The average biopsy score was significantly better for former smokers than for current smokers, but there were no differences at baseline between the treatment and placebo groups in this category. Baseline demographics were also similar for the treatment groups in current smokers.

Follow-up was completed by 60 subjects in the iloprost group and 65 in the placebo group.

Favorable Histologic Changes Seen in Former Smokers

Histologic evaluation from baseline to 6 months showed that treatment with iloprost was associated with significant improvements in former smokers but not current smokers, Dr. Keith reported at the late-breaking clinical trials session.

Response to treatment was defined as a reduction of 1 point or more in maximum histology. Responses were observed in 14 of 29 (48%) former smokers receiving iloprost, compared with 4 of 28 (14%) receiving placebo. In current smokers, responses were similar between the groups (32% vs 24%, respectively).

For former smokers receiving iloprost, the average biopsy score decreased from 2.12 at baseline to 1.73 after 6 months of treatment. Scores in the placebo group were 2.07 and 2.11, respectively.

The worst biopsy score improved by 1.4 in former smokers, he added.

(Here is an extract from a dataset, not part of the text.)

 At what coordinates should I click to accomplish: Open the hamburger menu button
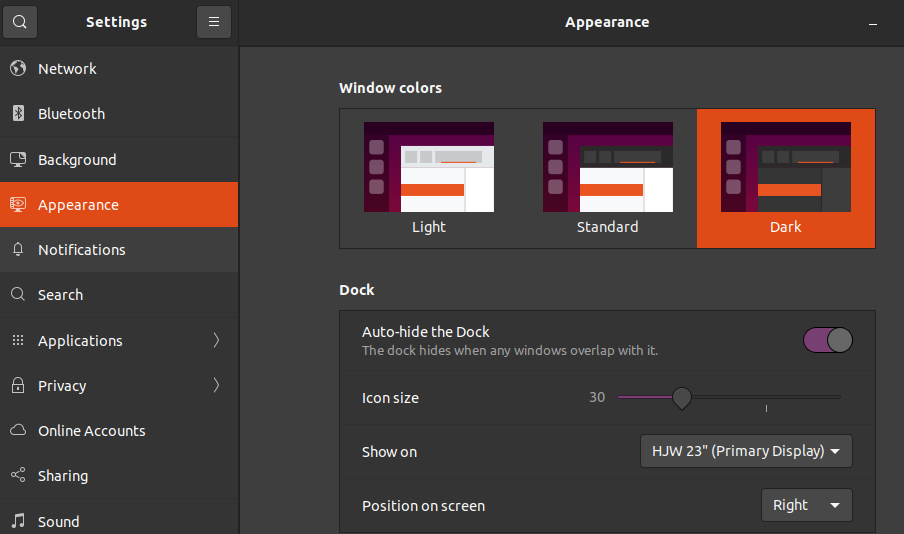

A significant treatment effect was seen for all measures — average biopsy score, worst biopsy score, and dysplasia index — among the former smokers receiving the drug. The most common adverse effect of the drug was headache.

"If you take this medicine and you are a former smoker, your lung damage diminishes," Dr. Keith reiterated.

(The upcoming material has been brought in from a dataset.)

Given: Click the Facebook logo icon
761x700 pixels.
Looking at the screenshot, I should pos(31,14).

He predicted that, if further trials confirm a benefit, the likely candidates for this drug are patients diagnosed with stage?1A lung cancer whose 5-year survival is 75% and those deemed at very high risk.

He noted that the incidence of lung cancer was not used as the primary end point because this requires long-term follow-up. Lung cancer could be chosen as an end point, however, if the proposed phase?3 study is conducted. "We have now got the necessary steps to push on [to a phase?3 trial]," he told the media.

Charles Powell, MD, associate professor of medicine in the Division of Pulmonary and Critical Care at Columbia University in New York City, told Medscape Pulmonary Medicine that this is an "interesting and potentially important study because it is one of the first randomized clinical trials to show a difference in the histology of the lung" after an intervention.

He also praised the study for its "rational approach," because the investigators identified a specific target, tested the approach in an animal model, and then brought it into clinical trials.

Although the results are encouraging, he cautioned that an effect on a clinical end point — reduction in lung cancer occurrence — needs to be shown before "enthusiastically grasping onto" iloprost for chemoprevention. He also noted that the population was largely male, and that the effect was observed only in former smokers; therefore, the results cannot be extrapolated to the broader population of smokers without further study.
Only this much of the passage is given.